Lalenin Bahçesi

Bir kırmızı Lale işte.
Kitap okumayı, sohbeti, sinemayı, İstanbul'u ille de Üsküdar'ı sever. Olmazsa olmazları ailesi, Zuz, Cancan ve denizdir.
Çok şiir okumaz ama okursa Atilla İLHAN ve Orhan VELİ okur. Paylaşmazsa görmüş gibi okumuş gibi hissetmez kendini...

13 Mayıs 2015 Çarşamba

Günler geçerken hayat akarken

ĞHayat öyle hızlı akıyor ki ne yaptığımı da unutuyorum artık...Eskiden her gün aksatmadan yazdığım için, sabah kalktım yeşil çayımı aldım elime der başlardım. :)

Bu haftayı hem hasta hem de hiç durmadan oradan  oraya koşturarak geçirdim.

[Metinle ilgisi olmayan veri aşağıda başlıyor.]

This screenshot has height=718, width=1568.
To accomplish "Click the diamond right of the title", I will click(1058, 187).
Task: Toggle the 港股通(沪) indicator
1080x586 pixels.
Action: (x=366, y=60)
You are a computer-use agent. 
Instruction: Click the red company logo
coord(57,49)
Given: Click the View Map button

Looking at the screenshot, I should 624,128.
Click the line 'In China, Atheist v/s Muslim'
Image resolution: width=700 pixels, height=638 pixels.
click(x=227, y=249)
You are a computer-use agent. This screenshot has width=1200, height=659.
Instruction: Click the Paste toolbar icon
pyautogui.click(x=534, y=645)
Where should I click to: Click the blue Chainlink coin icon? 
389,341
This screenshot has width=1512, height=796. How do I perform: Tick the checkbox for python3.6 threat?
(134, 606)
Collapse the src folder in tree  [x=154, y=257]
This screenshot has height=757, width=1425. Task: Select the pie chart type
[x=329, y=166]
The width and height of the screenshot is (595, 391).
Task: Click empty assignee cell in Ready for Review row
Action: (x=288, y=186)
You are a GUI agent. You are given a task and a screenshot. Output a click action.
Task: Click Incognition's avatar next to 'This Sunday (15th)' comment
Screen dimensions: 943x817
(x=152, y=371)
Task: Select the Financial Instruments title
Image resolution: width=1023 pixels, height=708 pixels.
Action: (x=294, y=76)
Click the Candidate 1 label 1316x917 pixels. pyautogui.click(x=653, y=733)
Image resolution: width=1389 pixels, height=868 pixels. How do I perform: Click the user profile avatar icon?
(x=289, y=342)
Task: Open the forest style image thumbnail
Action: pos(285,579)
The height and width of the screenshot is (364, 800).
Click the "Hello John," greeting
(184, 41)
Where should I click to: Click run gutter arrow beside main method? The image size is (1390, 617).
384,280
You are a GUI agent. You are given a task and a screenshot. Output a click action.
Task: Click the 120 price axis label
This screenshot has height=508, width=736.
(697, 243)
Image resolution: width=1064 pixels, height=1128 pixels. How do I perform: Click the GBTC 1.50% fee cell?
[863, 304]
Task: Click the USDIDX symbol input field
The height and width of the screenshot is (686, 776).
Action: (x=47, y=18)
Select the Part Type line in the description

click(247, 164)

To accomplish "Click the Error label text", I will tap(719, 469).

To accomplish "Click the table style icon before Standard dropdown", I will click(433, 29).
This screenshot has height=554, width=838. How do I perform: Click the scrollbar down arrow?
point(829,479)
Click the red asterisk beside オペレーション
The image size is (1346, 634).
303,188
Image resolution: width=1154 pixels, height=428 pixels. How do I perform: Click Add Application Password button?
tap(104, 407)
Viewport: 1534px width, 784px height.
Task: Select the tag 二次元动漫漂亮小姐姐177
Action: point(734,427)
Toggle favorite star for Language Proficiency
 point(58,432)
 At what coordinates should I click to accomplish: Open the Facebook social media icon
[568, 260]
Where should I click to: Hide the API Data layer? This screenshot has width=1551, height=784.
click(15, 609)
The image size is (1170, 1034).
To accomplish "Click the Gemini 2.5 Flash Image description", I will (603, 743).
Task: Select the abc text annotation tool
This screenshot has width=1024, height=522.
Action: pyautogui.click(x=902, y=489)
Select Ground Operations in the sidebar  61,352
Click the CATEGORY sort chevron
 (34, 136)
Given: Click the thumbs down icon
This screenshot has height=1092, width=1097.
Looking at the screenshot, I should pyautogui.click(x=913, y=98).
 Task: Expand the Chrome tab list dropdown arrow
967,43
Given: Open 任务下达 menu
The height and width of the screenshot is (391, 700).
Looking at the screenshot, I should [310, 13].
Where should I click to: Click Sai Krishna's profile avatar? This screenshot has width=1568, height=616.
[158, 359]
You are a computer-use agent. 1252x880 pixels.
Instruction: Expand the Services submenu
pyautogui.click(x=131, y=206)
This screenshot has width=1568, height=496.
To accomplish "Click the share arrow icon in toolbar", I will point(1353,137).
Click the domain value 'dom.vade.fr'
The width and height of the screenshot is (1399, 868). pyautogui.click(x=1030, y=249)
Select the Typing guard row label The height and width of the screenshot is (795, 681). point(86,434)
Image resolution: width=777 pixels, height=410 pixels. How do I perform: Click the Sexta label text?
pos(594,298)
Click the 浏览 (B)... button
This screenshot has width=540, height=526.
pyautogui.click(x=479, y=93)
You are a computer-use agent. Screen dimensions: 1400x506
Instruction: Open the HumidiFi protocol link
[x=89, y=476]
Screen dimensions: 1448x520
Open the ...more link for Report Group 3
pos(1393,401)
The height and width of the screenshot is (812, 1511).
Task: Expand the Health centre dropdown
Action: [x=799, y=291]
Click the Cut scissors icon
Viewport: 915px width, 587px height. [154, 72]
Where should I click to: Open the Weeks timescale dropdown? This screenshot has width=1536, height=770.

İlk katıldığım etkinlik  Tavsiye Evinde katıldığım Mutluluk Kulubü yazarı Müge Çevik'in katıldığı " yazar ile sohbet"ti...Müge Çevik ile mutluluk öğrenilebilir mi üzerine konuştuk...14 kadındık ve 14 ayrı mutluluk felsefesi çıktı bu sohbetten...Bana göre mutluluk öyle peşinden koşulacak bir şey değildir... Gelsin o bulsun seni kardeşimmm. :)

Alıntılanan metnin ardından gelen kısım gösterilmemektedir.